Place | Oceania: Australia, Northern Territory, Ngukurr |
---|---|
Accession Number | AWM2018.890.1 |
Collection type | Art |
Measurement | Unframed: 133.8 cm x 101.5 cm x 3.5 cm |
Object type | Painting |
Physical description | acrylic on canvas |
Maker |
Daniels, Jill |
Place made | Australia: Northern Territory, Ngukurr |
Date made | 2018 |
Conflict |
Pre 19th century |
Copyright |
Item copyright: AWM Licensed copyright |
Olden Days
'Olden Days' is a frontier conflict story told to Daniels by her family. It refers to events prior to Daniels' birth, most likely during the late nineteenth- early twentieth-centuries, when Northern Territory police trackers turned up in Ngukurr to "grab the old people from the bush, put a chain around their neck, poor thing[s]." "Cruel, they were" (Jill Daniels interview by Ngukurr Arts for the Australian Memorial, 2018, translated from Kriol to English). Rounding the old people up, the police trackers wanted to take them away for work. Fearing for their lives and freedom, some people ran away from the chains, the police and their families. At the bottom of the painting, Daniels has depicted children hiding from the police in nearby shrubs. Those who ran were murdered or recaptured. It was Daniel's grandmother, 'old Debra', who was taken by the trackers, along with others from her family.
Of her work, Daniel's said: “In the old days the old people used to live in the bush, in their humpty, near the billabong. The people lived happily in these days.

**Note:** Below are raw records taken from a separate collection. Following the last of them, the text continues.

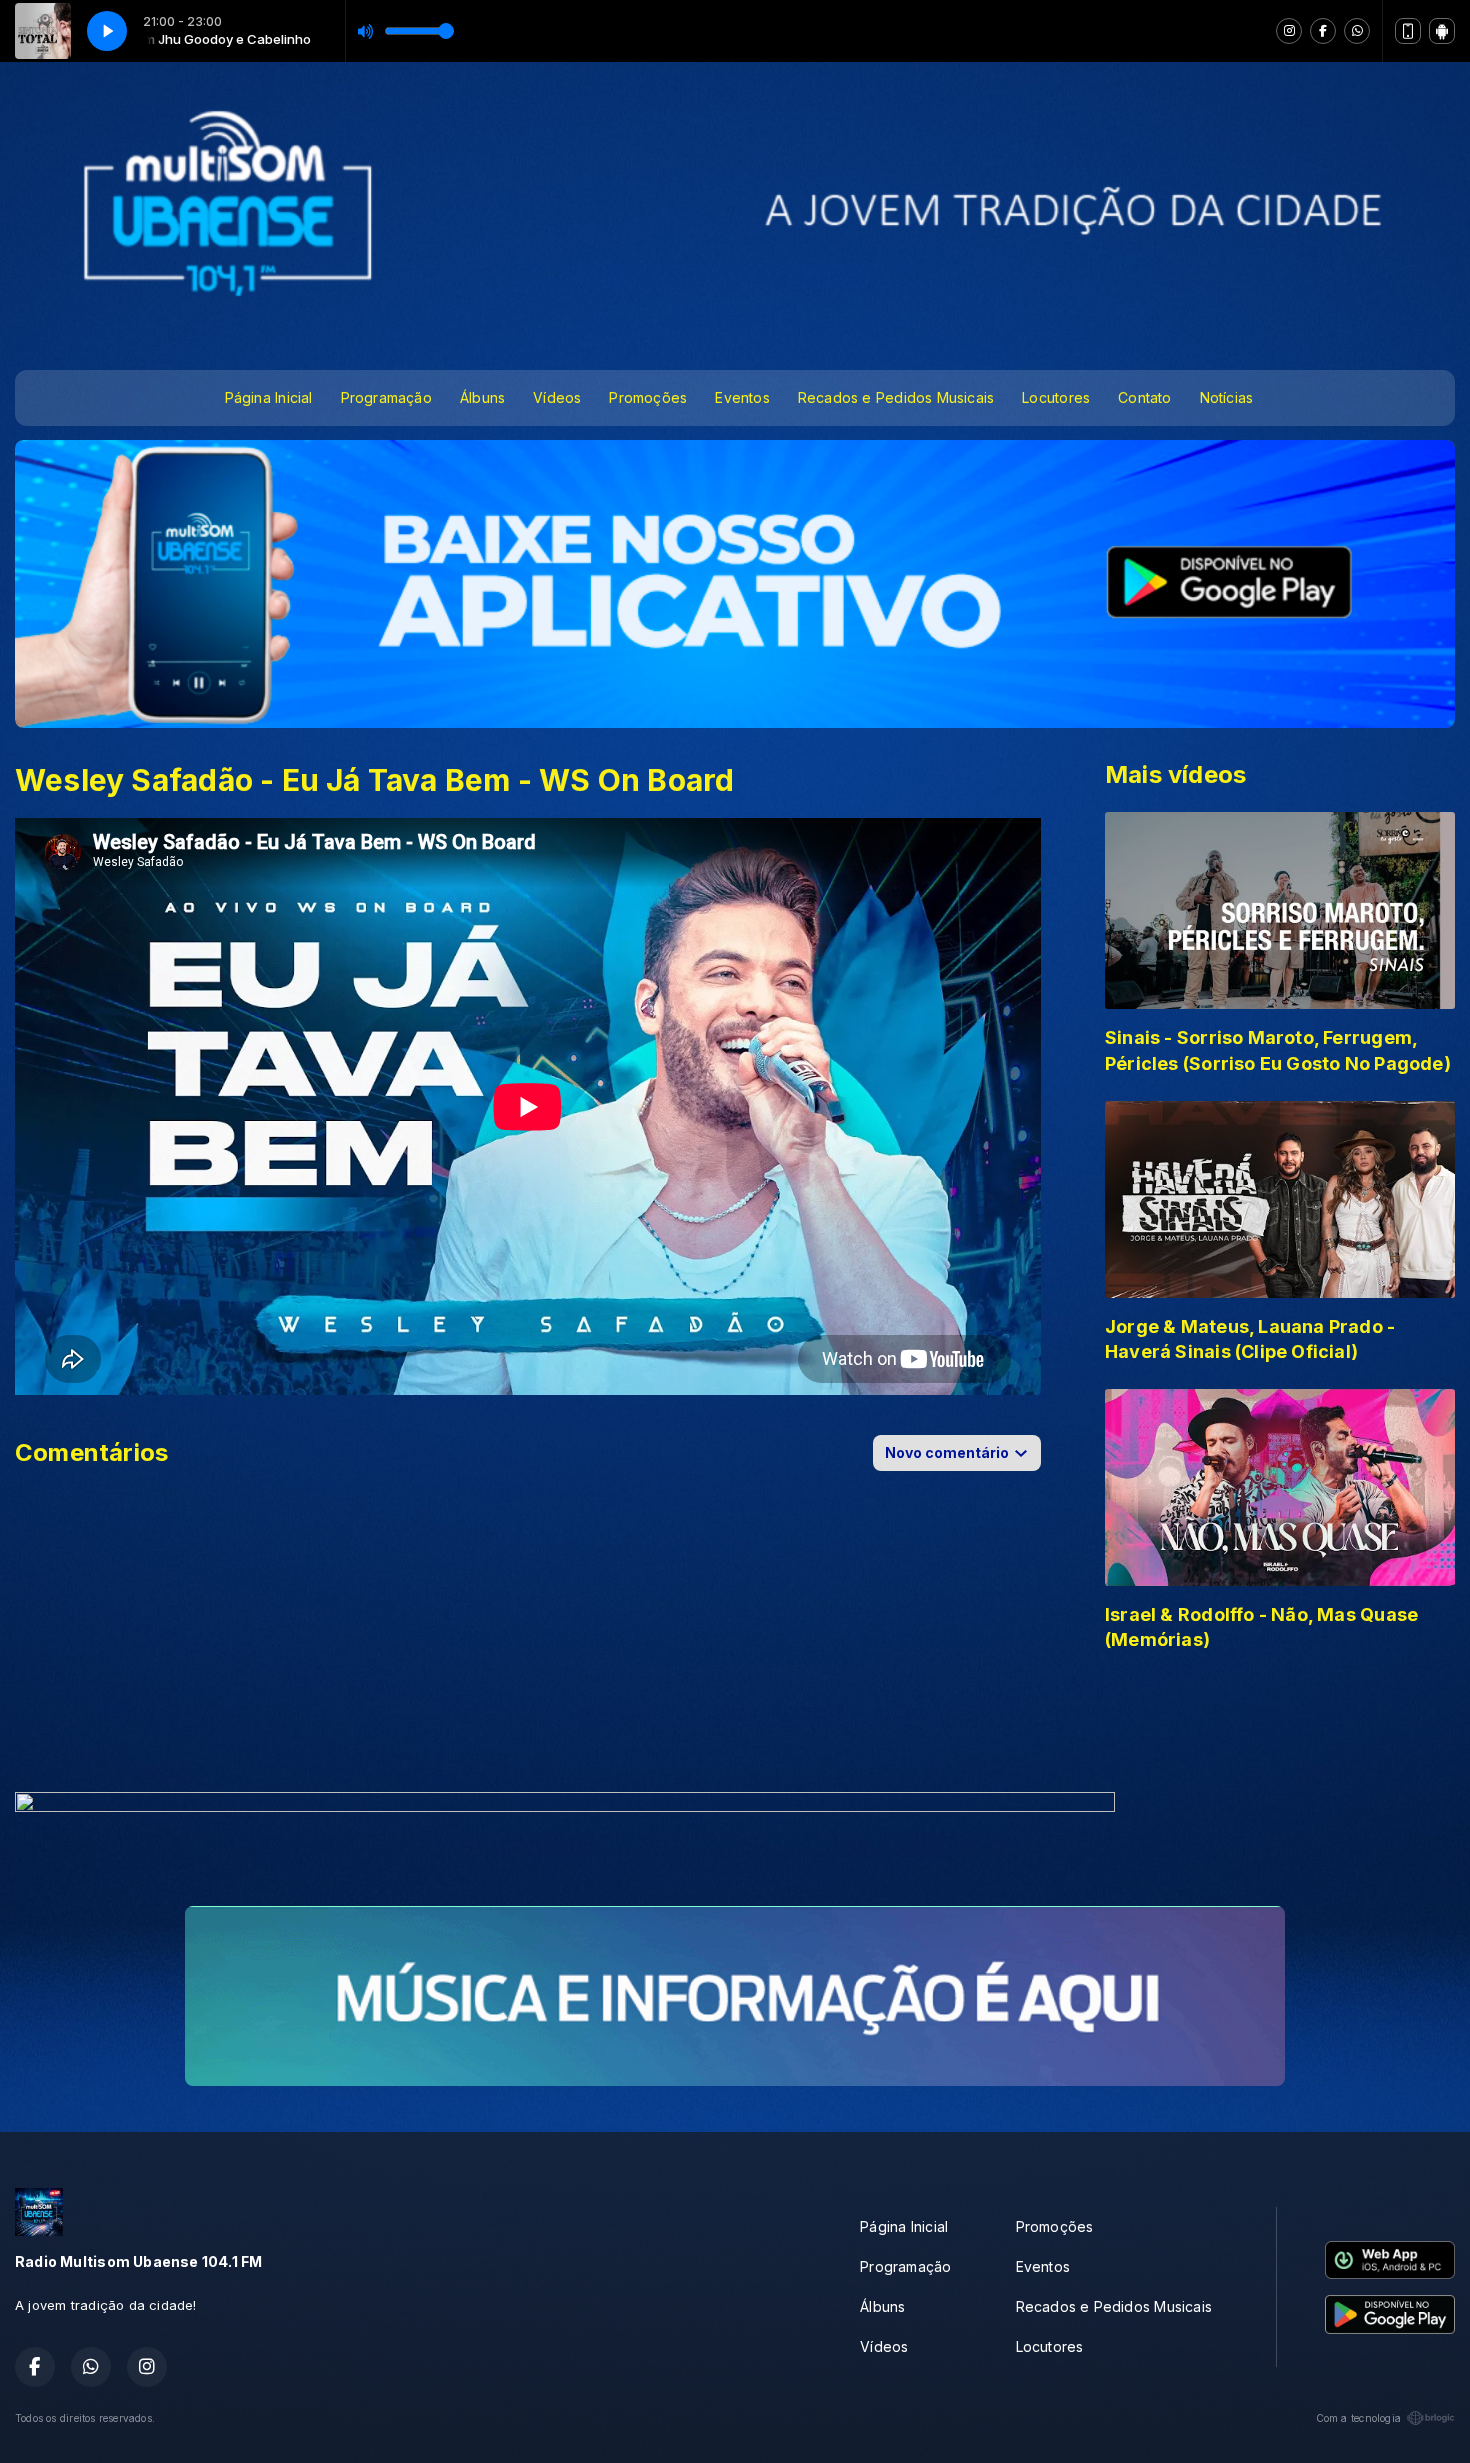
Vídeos (557, 397)
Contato (1144, 397)
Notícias (1227, 397)
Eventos (742, 397)
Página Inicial (269, 397)
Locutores (1056, 397)
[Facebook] (1323, 31)
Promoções (648, 397)
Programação (386, 397)
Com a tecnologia (1358, 2418)
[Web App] (1408, 31)
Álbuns (482, 397)
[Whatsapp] (1357, 31)
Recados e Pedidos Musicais (896, 397)
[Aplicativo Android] (1442, 31)
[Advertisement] (735, 1728)
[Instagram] (1289, 31)
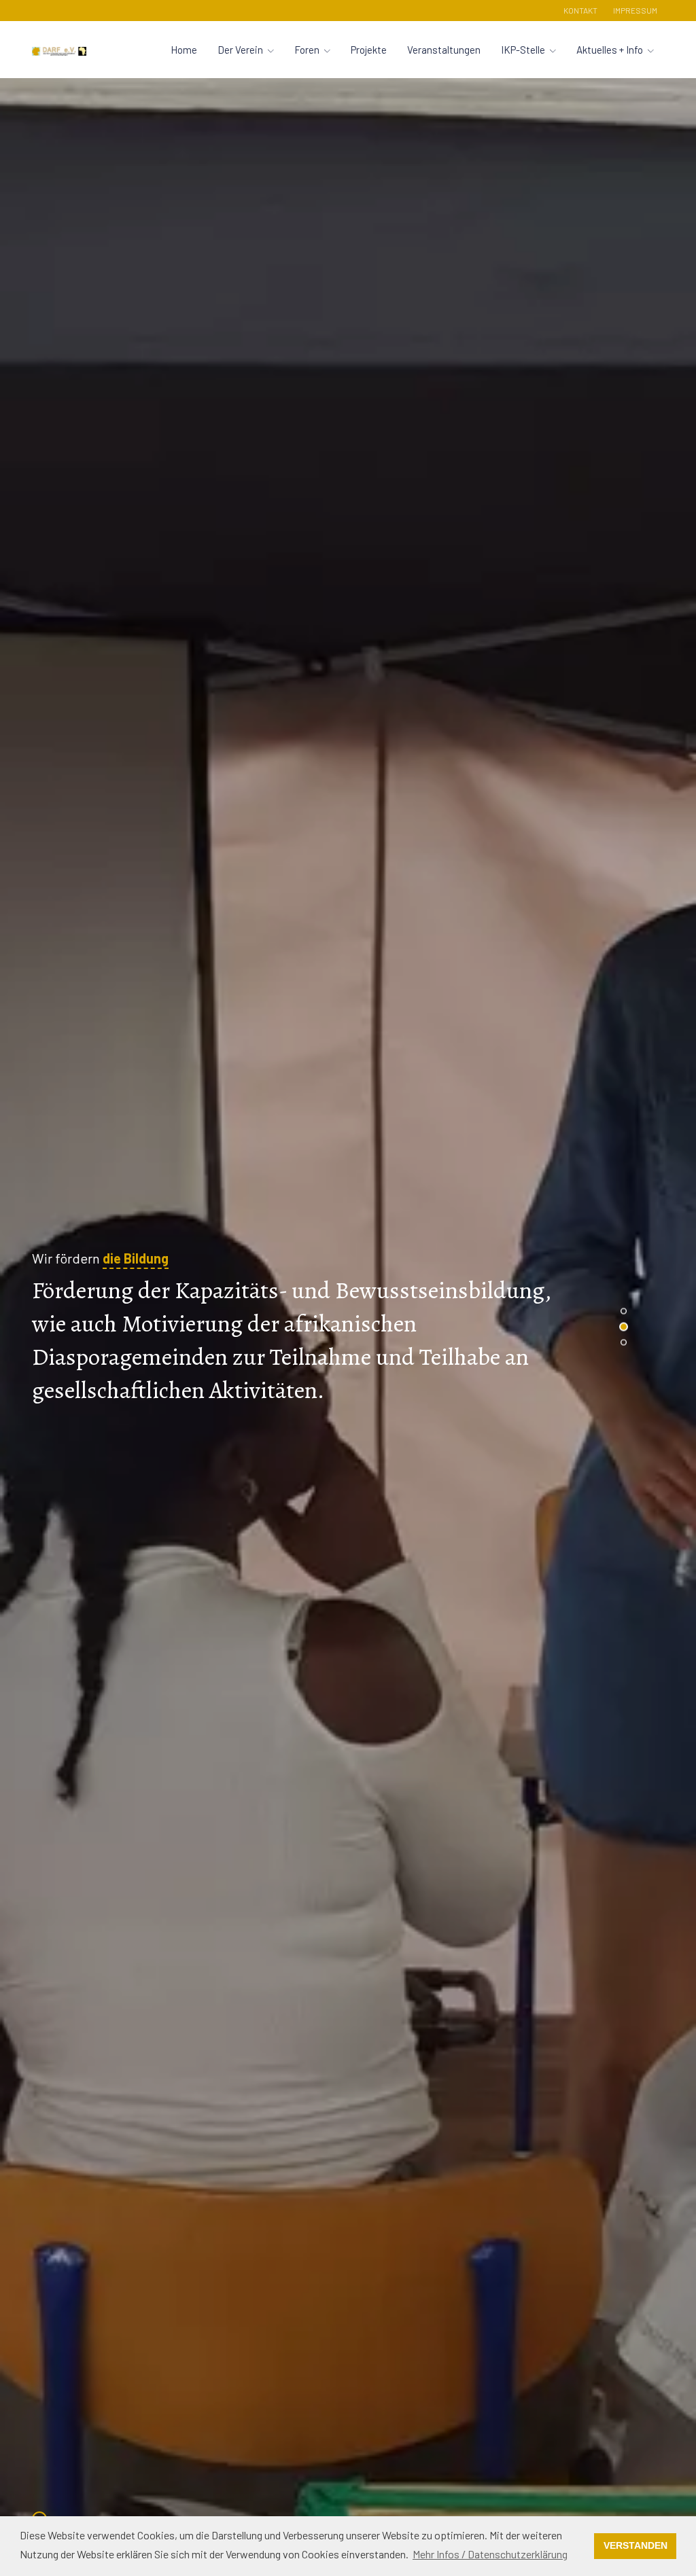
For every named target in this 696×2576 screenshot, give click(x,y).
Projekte (369, 49)
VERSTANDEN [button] (635, 2545)
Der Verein (240, 49)
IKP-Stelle (523, 49)
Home (184, 49)
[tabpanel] (348, 1327)
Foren (306, 49)
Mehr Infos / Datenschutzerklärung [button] (490, 2553)
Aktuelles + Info (609, 49)
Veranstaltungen (444, 49)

Then the police trackers came with horse and shot people, some got away by running into the hills and hide. Some of those old people stood with spears aiming at those police trackers. The police tracker would get people and chain them and take them away to work" (Jill Daniels, courtesy of Ngukurr Arts Aboriginal Corporation, 2018).
'Olden Days' has been painted in a naive style that is iconic to some Northern Territory communities, such as Ngukurr and Utopia. Using rich colours, Daniels has depicted the Ngukurr landscape as it once was.
Born in 1959, Jill Daniels has lived in Ngukurr most of her life. In 2003, having thought about painting, she came to Ngukurr Art Centre and was taught to paint by her sister Amy Johnston. Daniels recalls that "I saw how she was doing the painting, and I started learning then, how to paint. I got some style from her, but after that got my own style, different way. I got my own style then" (Jill Daniels for the Australian Memorial, 2018).